» Work item: Copy the listing that follows, line for line, without a single difference.

» Data for analysis:

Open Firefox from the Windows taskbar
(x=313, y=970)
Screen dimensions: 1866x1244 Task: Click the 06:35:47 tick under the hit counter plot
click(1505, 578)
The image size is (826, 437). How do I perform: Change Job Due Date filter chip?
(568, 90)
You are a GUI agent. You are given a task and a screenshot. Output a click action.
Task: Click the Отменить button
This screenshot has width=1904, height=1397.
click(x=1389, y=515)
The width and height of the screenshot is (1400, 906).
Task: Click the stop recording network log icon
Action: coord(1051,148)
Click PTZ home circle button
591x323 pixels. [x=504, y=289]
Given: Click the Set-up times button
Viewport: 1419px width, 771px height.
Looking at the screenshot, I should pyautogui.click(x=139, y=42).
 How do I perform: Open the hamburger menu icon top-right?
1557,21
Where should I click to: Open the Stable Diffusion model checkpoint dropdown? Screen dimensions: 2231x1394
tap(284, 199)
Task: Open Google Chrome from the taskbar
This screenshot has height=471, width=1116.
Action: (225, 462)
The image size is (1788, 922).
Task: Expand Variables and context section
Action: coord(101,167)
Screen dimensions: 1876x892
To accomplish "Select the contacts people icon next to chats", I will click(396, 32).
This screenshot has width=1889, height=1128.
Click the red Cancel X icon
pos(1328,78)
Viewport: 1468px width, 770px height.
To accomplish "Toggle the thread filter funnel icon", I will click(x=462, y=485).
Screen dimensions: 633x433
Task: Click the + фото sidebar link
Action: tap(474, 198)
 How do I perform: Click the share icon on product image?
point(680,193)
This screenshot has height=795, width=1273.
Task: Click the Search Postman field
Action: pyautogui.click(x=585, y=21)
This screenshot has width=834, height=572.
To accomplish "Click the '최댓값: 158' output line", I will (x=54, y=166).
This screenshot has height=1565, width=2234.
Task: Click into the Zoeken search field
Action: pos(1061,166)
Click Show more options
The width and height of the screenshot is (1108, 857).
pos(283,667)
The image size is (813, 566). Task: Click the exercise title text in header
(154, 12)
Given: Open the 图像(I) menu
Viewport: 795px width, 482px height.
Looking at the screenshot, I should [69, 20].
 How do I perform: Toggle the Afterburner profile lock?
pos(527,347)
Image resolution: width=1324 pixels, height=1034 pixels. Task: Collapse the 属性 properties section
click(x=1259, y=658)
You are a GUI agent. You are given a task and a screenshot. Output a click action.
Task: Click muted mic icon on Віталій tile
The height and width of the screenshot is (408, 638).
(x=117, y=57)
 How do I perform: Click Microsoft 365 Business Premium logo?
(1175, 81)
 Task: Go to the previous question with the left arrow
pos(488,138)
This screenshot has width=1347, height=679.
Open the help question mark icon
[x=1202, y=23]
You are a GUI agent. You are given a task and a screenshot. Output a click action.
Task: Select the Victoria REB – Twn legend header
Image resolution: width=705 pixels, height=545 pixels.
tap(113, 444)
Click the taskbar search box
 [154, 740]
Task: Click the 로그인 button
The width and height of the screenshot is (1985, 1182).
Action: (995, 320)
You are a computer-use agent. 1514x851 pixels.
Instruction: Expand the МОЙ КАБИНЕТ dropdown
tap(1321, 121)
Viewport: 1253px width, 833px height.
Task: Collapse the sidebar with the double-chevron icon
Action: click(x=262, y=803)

» Solution:
Open Firefox from the Windows taskbar
(x=313, y=970)
Screen dimensions: 1866x1244 Task: Click the 06:35:47 tick under the hit counter plot
click(1505, 578)
The image size is (826, 437). How do I perform: Change Job Due Date filter chip?
(568, 90)
You are a GUI agent. You are given a task and a screenshot. Output a click action.
Task: Click the Отменить button
This screenshot has width=1904, height=1397.
click(x=1389, y=515)
The width and height of the screenshot is (1400, 906).
Task: Click the stop recording network log icon
Action: coord(1051,148)
Click PTZ home circle button
591x323 pixels. [x=504, y=289]
Given: Click the Set-up times button
Viewport: 1419px width, 771px height.
Looking at the screenshot, I should pyautogui.click(x=139, y=42).
 How do I perform: Open the hamburger menu icon top-right?
1557,21
Where should I click to: Open the Stable Diffusion model checkpoint dropdown? Screen dimensions: 2231x1394
tap(284, 199)
Task: Open Google Chrome from the taskbar
This screenshot has height=471, width=1116.
Action: (225, 462)
The image size is (1788, 922).
Task: Expand Variables and context section
Action: coord(101,167)
Screen dimensions: 1876x892
To accomplish "Select the contacts people icon next to chats", I will click(396, 32).
This screenshot has width=1889, height=1128.
Click the red Cancel X icon
pos(1328,78)
Viewport: 1468px width, 770px height.
To accomplish "Toggle the thread filter funnel icon", I will click(x=462, y=485).
Screen dimensions: 633x433
Task: Click the + фото sidebar link
Action: tap(474, 198)
 How do I perform: Click the share icon on product image?
point(680,193)
This screenshot has height=795, width=1273.
Task: Click the Search Postman field
Action: pyautogui.click(x=585, y=21)
This screenshot has width=834, height=572.
To accomplish "Click the '최댓값: 158' output line", I will (x=54, y=166).
This screenshot has height=1565, width=2234.
Task: Click into the Zoeken search field
Action: pos(1061,166)
Click Show more options
The width and height of the screenshot is (1108, 857).
pos(283,667)
The image size is (813, 566). Task: Click the exercise title text in header
(154, 12)
Given: Open the 图像(I) menu
Viewport: 795px width, 482px height.
Looking at the screenshot, I should [69, 20].
 How do I perform: Toggle the Afterburner profile lock?
pos(527,347)
Image resolution: width=1324 pixels, height=1034 pixels. Task: Collapse the 属性 properties section
click(x=1259, y=658)
You are a GUI agent. You are given a task and a screenshot. Output a click action.
Task: Click muted mic icon on Віталій tile
The height and width of the screenshot is (408, 638).
(x=117, y=57)
 How do I perform: Click Microsoft 365 Business Premium logo?
(1175, 81)
 Task: Go to the previous question with the left arrow
pos(488,138)
This screenshot has width=1347, height=679.
Open the help question mark icon
[x=1202, y=23]
You are a GUI agent. You are given a task and a screenshot. Output a click action.
Task: Select the Victoria REB – Twn legend header
Image resolution: width=705 pixels, height=545 pixels.
tap(113, 444)
Click the taskbar search box
 [154, 740]
Task: Click the 로그인 button
The width and height of the screenshot is (1985, 1182).
Action: (995, 320)
You are a computer-use agent. 1514x851 pixels.
Instruction: Expand the МОЙ КАБИНЕТ dropdown
tap(1321, 121)
Viewport: 1253px width, 833px height.
Task: Collapse the sidebar with the double-chevron icon
Action: click(x=262, y=803)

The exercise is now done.